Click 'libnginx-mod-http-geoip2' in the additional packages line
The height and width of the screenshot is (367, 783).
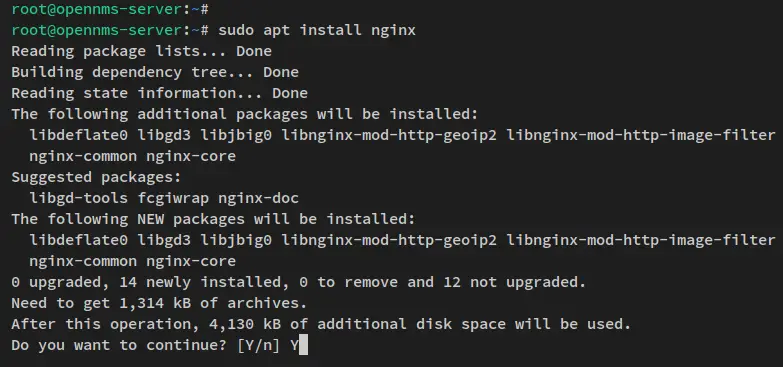389,135
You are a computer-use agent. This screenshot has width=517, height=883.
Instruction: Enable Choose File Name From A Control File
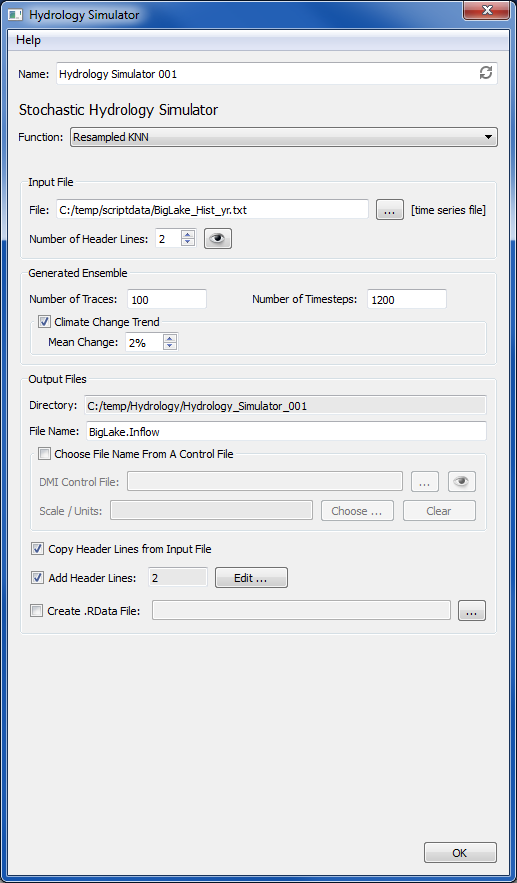click(x=44, y=454)
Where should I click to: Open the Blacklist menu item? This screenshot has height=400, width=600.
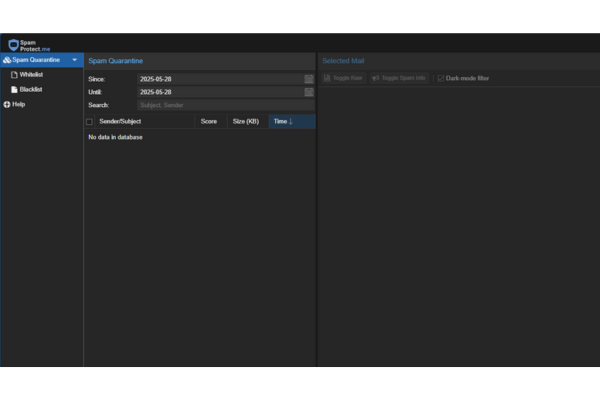click(x=31, y=89)
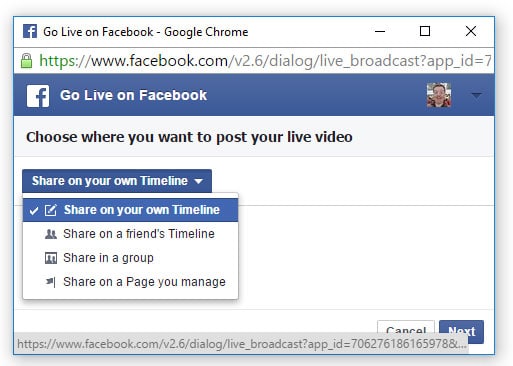Click the friends silhouette icon
513x366 pixels.
(51, 234)
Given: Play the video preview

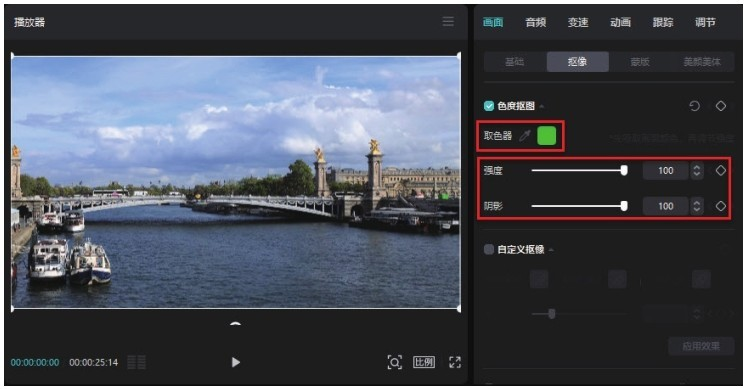Looking at the screenshot, I should click(x=236, y=362).
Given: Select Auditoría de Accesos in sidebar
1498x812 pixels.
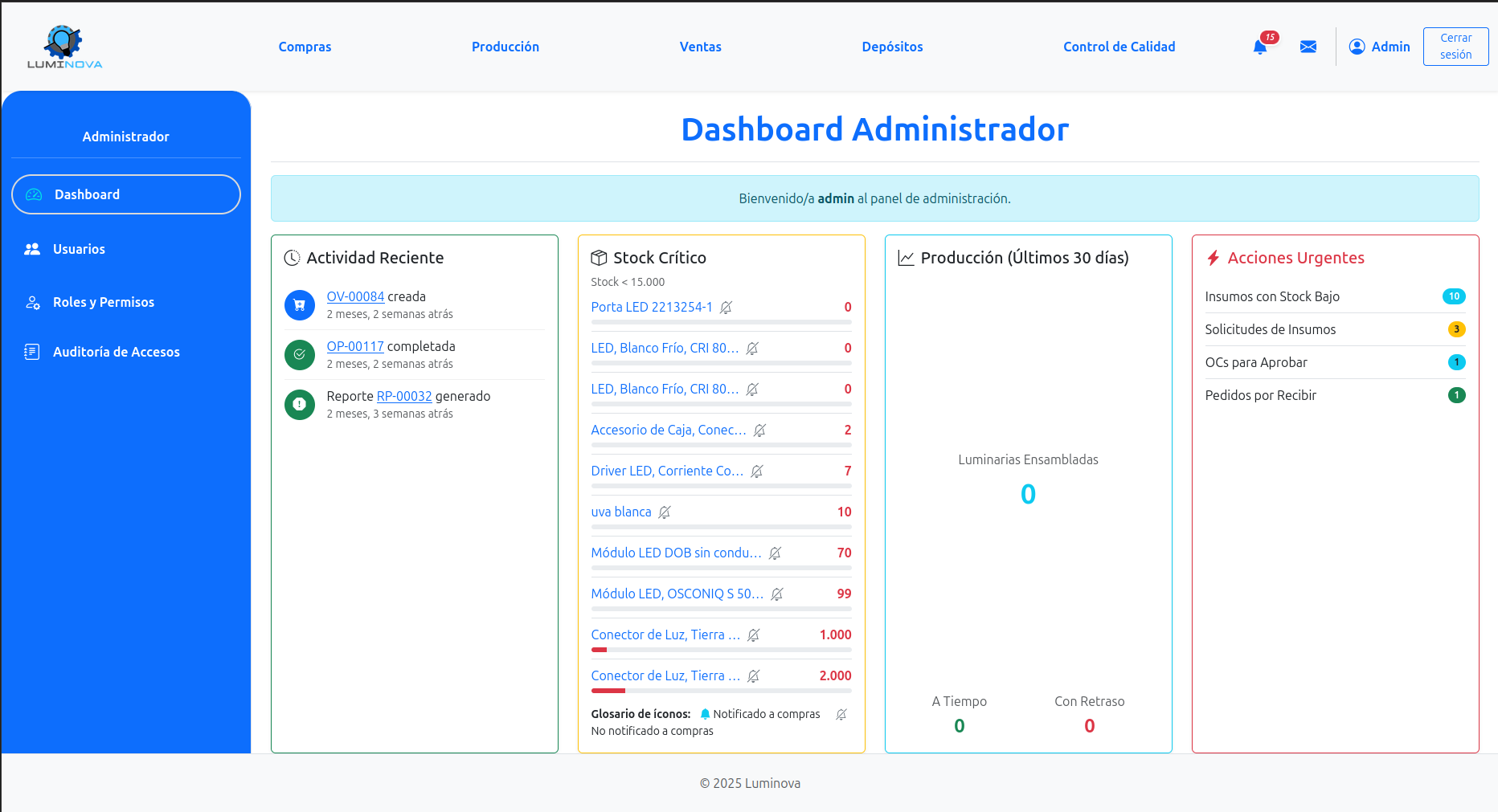Looking at the screenshot, I should pyautogui.click(x=116, y=352).
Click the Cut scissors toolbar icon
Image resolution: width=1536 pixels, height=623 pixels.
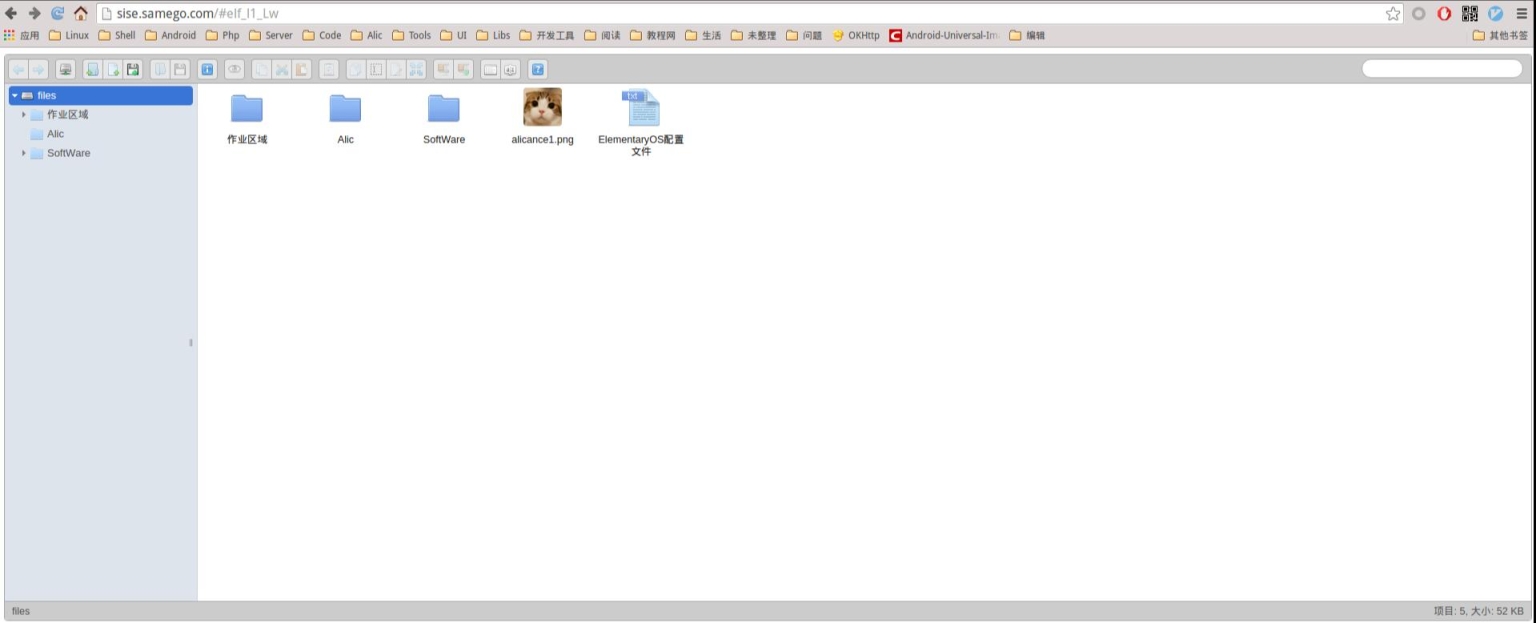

════

Task instructions
No pictures should appear in the copy. Print exactly the lines above from the line containing "Instruction: Enable Choose" through the last line of the data.

Solution for this exercise
Instruction: Enable Choose File Name From A Control File
click(x=44, y=454)
Where should I click to: Open the Blacklist menu item? This screenshot has height=400, width=600.
click(x=31, y=89)
Click the friends silhouette icon
513x366 pixels.
(51, 234)
Given: Play the video preview

Looking at the screenshot, I should click(x=236, y=362).
Given: Select Auditoría de Accesos in sidebar
1498x812 pixels.
Looking at the screenshot, I should pyautogui.click(x=116, y=352).
Click the Cut scissors toolbar icon
Image resolution: width=1536 pixels, height=623 pixels.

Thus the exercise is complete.